Cationic and anionic states of CF, CCl, SiF and SiCl. Some new information derived using translational energy spectroscopy

Abstract

Abstract Translational-energy spectroscopy was applied to collisional-excitation and charge-inversion reactions of CF+, CCl+, SiF+ and SiCl+ in order to gain energetic and bond-length information about the anionic and excited-cationic states of the title molecules.
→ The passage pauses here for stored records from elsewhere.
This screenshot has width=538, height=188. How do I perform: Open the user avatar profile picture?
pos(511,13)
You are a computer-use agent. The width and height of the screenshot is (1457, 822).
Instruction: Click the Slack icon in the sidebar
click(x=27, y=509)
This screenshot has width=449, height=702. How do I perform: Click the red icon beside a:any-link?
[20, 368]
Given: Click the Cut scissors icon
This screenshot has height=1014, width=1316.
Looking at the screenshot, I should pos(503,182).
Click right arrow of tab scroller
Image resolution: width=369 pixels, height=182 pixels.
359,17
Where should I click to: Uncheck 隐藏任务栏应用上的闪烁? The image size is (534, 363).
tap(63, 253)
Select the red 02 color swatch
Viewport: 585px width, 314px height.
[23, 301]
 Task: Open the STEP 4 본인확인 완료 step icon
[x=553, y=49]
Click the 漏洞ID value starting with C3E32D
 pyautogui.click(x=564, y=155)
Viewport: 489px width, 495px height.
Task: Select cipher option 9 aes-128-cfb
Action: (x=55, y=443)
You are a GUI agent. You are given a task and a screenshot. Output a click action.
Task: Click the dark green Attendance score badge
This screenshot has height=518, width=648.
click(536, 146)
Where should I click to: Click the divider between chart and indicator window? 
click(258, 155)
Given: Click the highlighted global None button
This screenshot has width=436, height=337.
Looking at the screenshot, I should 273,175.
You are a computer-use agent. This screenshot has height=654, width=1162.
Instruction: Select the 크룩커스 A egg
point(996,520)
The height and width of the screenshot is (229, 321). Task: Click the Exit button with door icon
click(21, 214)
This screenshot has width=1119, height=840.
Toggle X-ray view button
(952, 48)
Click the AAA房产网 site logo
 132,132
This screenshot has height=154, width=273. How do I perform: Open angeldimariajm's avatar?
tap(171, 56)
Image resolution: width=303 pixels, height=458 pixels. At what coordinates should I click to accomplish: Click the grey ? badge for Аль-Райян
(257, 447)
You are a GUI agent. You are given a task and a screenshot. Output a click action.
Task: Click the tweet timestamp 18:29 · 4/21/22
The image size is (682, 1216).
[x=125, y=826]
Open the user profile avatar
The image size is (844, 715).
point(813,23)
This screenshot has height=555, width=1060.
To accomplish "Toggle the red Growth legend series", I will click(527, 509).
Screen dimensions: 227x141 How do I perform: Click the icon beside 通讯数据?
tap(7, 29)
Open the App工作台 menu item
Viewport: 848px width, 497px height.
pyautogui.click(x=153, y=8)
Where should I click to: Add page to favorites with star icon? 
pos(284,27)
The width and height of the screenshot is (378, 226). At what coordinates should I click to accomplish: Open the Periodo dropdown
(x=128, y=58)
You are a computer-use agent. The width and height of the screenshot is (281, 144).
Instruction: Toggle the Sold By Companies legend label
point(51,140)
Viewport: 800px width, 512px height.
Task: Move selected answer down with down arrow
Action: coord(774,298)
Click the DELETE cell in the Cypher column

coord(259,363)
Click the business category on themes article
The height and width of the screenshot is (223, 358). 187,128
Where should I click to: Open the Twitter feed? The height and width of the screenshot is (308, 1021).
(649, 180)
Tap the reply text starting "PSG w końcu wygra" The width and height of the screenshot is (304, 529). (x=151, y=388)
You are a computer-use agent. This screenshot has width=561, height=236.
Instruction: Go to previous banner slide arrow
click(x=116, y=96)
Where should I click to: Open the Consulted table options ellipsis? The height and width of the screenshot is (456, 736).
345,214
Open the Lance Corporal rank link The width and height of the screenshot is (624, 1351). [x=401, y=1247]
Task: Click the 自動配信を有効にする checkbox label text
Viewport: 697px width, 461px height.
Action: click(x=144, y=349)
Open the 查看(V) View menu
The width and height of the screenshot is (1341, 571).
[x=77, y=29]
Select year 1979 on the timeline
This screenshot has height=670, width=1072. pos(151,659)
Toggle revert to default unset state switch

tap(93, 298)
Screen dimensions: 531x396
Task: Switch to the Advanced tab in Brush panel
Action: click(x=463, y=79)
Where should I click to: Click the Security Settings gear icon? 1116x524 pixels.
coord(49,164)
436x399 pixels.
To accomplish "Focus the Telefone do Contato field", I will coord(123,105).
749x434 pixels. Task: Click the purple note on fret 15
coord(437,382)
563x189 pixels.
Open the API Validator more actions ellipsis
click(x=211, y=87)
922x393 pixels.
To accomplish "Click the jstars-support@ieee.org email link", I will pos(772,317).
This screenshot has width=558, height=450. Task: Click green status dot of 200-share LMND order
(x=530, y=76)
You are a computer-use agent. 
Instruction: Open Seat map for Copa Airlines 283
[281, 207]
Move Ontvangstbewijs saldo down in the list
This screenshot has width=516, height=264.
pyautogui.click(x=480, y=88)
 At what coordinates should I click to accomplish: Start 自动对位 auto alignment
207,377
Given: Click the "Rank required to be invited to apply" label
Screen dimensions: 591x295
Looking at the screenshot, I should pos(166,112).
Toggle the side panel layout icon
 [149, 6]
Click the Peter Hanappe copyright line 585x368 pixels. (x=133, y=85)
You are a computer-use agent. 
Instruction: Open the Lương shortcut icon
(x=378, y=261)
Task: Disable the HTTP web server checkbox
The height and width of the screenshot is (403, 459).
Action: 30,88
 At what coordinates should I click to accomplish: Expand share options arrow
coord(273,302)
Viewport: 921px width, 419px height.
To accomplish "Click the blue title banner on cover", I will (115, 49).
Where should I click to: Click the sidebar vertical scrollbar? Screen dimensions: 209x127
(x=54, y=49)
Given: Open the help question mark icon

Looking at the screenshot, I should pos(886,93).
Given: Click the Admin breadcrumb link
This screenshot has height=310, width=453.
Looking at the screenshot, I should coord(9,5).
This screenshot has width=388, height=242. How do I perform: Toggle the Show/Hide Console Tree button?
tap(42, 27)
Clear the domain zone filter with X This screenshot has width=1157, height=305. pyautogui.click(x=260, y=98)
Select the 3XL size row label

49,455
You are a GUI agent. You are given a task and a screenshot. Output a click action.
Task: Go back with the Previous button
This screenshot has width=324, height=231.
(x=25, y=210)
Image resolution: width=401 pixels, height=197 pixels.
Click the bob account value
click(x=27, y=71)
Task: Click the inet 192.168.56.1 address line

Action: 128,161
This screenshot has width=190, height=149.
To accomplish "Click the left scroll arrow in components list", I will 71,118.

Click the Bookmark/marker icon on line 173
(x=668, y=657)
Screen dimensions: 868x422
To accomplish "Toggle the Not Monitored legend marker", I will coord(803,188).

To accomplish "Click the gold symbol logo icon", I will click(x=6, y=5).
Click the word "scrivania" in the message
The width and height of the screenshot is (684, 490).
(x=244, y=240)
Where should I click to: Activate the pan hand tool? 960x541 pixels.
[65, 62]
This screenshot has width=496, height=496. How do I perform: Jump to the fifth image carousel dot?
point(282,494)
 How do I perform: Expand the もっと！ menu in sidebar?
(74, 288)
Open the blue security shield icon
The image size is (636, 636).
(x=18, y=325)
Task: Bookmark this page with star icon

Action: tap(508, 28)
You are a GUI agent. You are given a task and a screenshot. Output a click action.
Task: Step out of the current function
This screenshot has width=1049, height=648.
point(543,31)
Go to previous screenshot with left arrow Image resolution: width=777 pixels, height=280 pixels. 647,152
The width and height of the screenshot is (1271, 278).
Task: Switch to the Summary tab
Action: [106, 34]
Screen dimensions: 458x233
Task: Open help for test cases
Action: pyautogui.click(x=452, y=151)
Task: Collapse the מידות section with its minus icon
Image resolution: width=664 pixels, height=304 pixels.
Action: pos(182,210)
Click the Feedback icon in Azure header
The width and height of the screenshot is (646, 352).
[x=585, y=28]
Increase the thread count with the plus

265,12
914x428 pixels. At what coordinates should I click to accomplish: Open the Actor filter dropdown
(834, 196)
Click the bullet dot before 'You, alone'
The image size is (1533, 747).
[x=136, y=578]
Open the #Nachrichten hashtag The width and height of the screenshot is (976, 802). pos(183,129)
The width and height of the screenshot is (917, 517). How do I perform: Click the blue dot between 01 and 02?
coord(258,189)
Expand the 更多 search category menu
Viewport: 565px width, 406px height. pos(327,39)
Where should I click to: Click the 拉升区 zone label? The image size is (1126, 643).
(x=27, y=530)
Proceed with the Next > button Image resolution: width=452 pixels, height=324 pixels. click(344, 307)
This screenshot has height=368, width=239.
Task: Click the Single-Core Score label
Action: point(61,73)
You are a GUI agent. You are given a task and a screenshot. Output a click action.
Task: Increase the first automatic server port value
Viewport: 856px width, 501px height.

The excitation spectra revealed that the a 3 Π state, known in CCl+ and SiCl+, has a term energy of 4.85 ± 0.15 eV in CF+ and 4.70 ± 0.20 eV in SiF+, while the 11Π state, known in CCl+, is not below the dissociation threshold in CF+, SiF+ and SiCl+. These data, and bond-length estimates for the a 3 Π states, are consistent with documented ab initio predictions except for re of CF + ( a 3 Π) which seems to be larger than 1.21 A. Charge-inversion spectra indicated that beams of monohalide cations formed from the tetrahalides, contained substantial proportions of a 3 Π- state ions, and, in the case of CCl, SiF and SiCl, the broadness of spectral peaks was taken as evidence for the stability of the a 1 Δ- state anion. Adiabatic electron affinities were deduced to be 0.49 ± 0.15 eV, 0.89 ± 0.20 eV, 1.34 ± 0.30 eV and 1.40 ± 0.30 eV for the title molecules, respectively.